Can gender-based "enclaves" facilitate women's access to justice? I create an unprecedented dataset based on millions of police-reports from 2015, and leverage the manner in which institutions called all-women police stations were opened in Haryana state, India. I find that the creation of enclaves in law enforcement does not increase registered crime. In fact, the intervention lowers the case load at standard stations by justifying the deflection of gendered crimes, reduces responsibilities for policewomen, and increases travel cost for victims seeking redress. The institutions formalize the "counseling" of victims by encouraging reconciliation with abusers at the expense of case registration. Broadly, I argue that 'representation as separation' may fail to generate positive outcomes for victims and administrators.
In a second paper, I highlight the patterns of exclusion faced by women in law enforcement. By classifying India's Penal Code, and leveraging an instrument, I demonstrate that policewomen are tasked with specific cases, especially non-heinous gendered crimes that the bureaucracy prefers to address informally. Nevertheless, female supervisors are able to mitigate such occupational segregation; they allocate policewomen diverse tasks, and they play a causal role in assigning female investigators more cases.
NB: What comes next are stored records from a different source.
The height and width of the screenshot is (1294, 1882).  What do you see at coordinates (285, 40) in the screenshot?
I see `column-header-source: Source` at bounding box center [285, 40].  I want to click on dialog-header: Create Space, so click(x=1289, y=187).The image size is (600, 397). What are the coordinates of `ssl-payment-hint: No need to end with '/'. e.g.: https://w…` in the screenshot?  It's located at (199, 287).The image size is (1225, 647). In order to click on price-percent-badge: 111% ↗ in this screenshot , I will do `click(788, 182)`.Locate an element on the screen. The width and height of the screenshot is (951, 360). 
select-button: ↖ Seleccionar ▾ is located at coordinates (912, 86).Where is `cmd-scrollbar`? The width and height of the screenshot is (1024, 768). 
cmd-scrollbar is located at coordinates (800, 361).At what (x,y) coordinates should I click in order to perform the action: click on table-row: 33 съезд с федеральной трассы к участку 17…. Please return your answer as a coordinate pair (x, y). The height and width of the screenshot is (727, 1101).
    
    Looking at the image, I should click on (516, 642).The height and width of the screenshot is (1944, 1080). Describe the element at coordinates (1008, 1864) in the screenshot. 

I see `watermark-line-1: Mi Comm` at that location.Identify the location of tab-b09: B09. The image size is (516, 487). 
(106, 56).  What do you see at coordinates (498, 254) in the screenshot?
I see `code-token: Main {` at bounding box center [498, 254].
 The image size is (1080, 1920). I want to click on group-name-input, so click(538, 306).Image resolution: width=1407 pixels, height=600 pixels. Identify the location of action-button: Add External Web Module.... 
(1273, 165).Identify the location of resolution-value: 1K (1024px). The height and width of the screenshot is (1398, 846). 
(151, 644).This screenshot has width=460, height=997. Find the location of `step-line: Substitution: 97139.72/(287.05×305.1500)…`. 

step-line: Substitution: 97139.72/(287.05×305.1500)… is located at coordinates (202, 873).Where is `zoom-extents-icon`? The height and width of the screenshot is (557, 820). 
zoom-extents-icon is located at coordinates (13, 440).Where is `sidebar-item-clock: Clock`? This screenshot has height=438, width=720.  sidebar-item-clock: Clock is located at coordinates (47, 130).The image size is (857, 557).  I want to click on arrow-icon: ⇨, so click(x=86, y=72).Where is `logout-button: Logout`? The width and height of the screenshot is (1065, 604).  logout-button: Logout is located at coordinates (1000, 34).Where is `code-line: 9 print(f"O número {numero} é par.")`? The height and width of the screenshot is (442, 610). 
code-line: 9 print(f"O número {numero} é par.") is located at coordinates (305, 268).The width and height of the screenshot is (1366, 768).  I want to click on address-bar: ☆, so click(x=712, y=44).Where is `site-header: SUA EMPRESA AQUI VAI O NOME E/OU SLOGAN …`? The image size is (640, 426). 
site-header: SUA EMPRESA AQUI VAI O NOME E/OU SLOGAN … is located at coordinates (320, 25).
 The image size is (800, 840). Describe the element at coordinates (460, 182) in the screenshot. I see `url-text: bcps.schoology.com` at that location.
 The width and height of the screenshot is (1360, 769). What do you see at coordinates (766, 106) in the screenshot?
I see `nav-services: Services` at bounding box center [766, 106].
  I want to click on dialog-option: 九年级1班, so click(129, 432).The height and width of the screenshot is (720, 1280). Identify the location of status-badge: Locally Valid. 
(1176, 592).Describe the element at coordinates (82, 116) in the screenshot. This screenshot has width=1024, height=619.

In a third paper, Sharon Barnhardt and I examine whether the link between representation and perceived legitimacy of public officials is moderated by the roles women are seen to perform within an agency. With the help of a novel video-based experiment, we find that context matters: policewomen are seen as more legitimate when tackling non-gendered cases compared to gendered crimes - especially by other women. The findings contribute to scholarship on gender and the conditions under which representation can improve trust in public officials.